ElectroClassic EV
Classic Cars Reborn into the Electric Future

Getting Good Console


Here is the Samsung Galaxy Tab 2 seven inch tablet that I picked up from Best Buy at a $20 discount. It was a backlogged holiday husband gift that I finally redeemed after 3 months. As you can see above, I am setting up the Android Torque app per the instructions on the Ewert Energy Systems website. It involves downloading a custom set of EV parameter IDs (PIDs) onto the tablet, created by Ewert specially for the Orion BMS. Each custom PID equates to one virtual gauge displayed on the tablet, e.g. Pack Voltage, Pack Current, State of Charge, and so on. A more detailed explanation can be found on the previous blogpost: Torque My Console.



I toyed with the idea of cutting a hole in the Porsche’s center console panel and mounting the tablet from behind, so just the screen would be visible through an upholstered bezel. Very elegant, but it would become a permanent installation, with no convenient way to remove the tablet for offline tinkering. So instead, I settled on an Otterbox Defender Series case with an outer hard rubber holster that can be mounted directly on the front of the console panel. This makes it easy to snap the tablet in place for driving, and just as easy to take it with you when you park the car. Starting on the left, the above image shows the Otterbox faceplate, hardcase, rubber boot, and finally the holster on the far right.



The emergency disconnect plunger needed to nudge downward a smidge to accommodate the tablet, so a new custom console panel had to be fabricated from plywood. The tablet’s holster will attach via the four screw holes at the top half of the panel. The small rectangular hole allows the charging cable to pass through from the power supply inside. The larger circular hole at the bottom defines the new position of the disconnect plunger. The two holes at the top will also permanently fasten the panel to the console, in lieu of the stock spring clips.
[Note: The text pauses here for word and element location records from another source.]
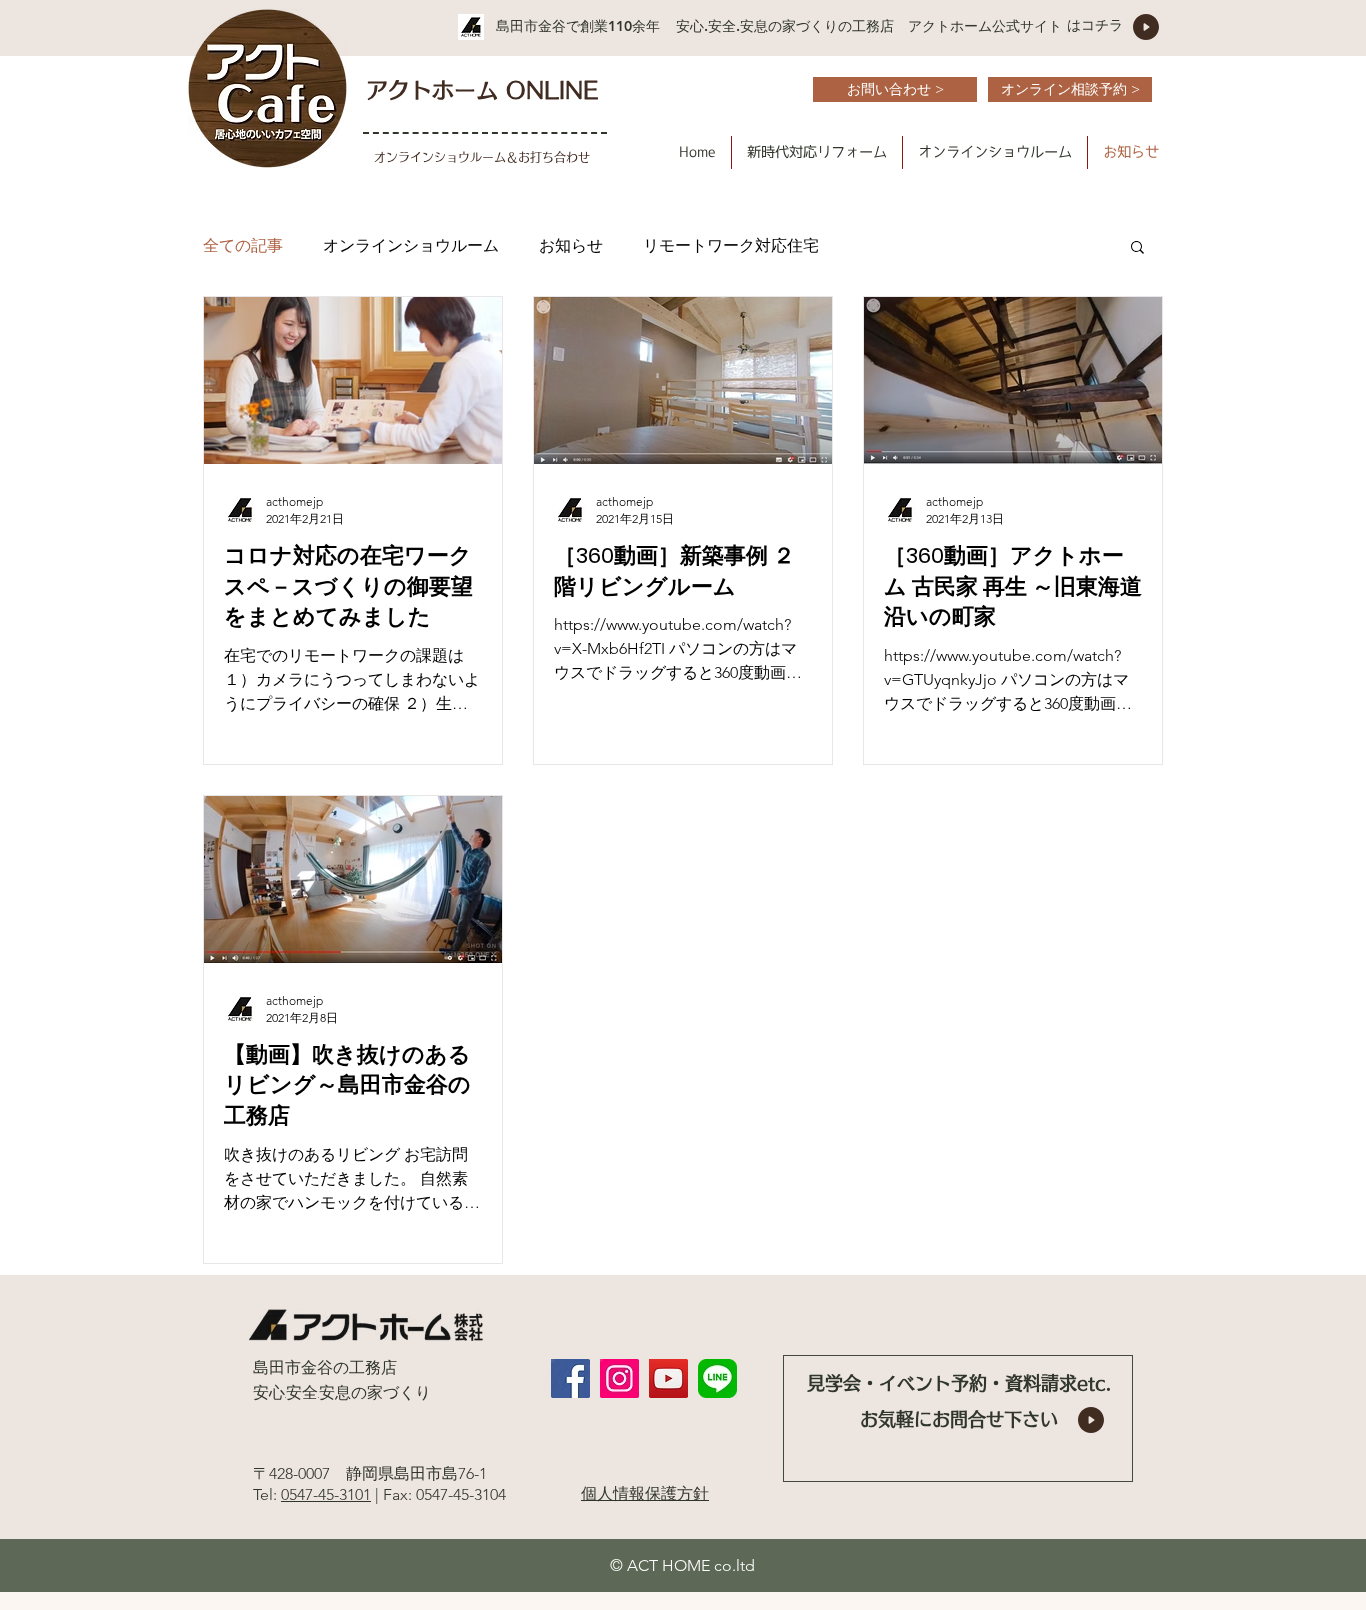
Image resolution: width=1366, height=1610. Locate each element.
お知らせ (571, 245)
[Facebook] (570, 1378)
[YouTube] (668, 1378)
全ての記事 (243, 245)
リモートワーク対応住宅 (731, 245)
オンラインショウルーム (411, 245)
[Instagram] (619, 1378)
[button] (817, 152)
Once the correct position of all the holes checked out, a swatch of surplus seat vinyl was cut, fitted and fixed to the panel with upholstery spray adhesive. Gorilla snot has nothing on this stuff. Razor cuts were made in the vinyl across the holes to allow installation of the charging cable and plunger switch body.



Here you can see the tablet holster attached to the center console instrument panel. The two top screws also hold the panel tightly in the console via a couple speed nuts clipped to the mounting bracket underneath. The Samsung-style connector is seen dangling loose at the bottom of the holster. It runs behind the console panel where a 2 amp cigarette lighter USB charger is located, providing power to the tablet when the ignition key is turned on.


tablet_installed_insigniaHere is the finished product, plugged-in and displaying the home screen, which I’ve loaded with a Porsche insignia to match my key fob. The tablet becomes more dashboard-friendly using a Torque submenu called “Dash installation settings.” It wakes or sleeps the tablet based on whether it senses charger power, it toggles the tablet into airplane mode when charger power is absent, and it sets Torque to automatically restart when the tablet is rebooted. Finally seeing this virtual display migrate from my dreams to reality is incredibly satisfying. The flat panel display makes it feel like a bonafide EV.



2 Responses to “Getting Good Console”

  1. You are an animal Mark. Love it. Could probably watch a vid while your on a long trip… my Ventura Electric Vehicle Association meets the last Monday of every month if you ever want to visit Ventura. Would be a kick. Great new console.

  2. Hey Jimmy – If you give me the address, I can do a Google Maps door-to-door and see if it’s within range.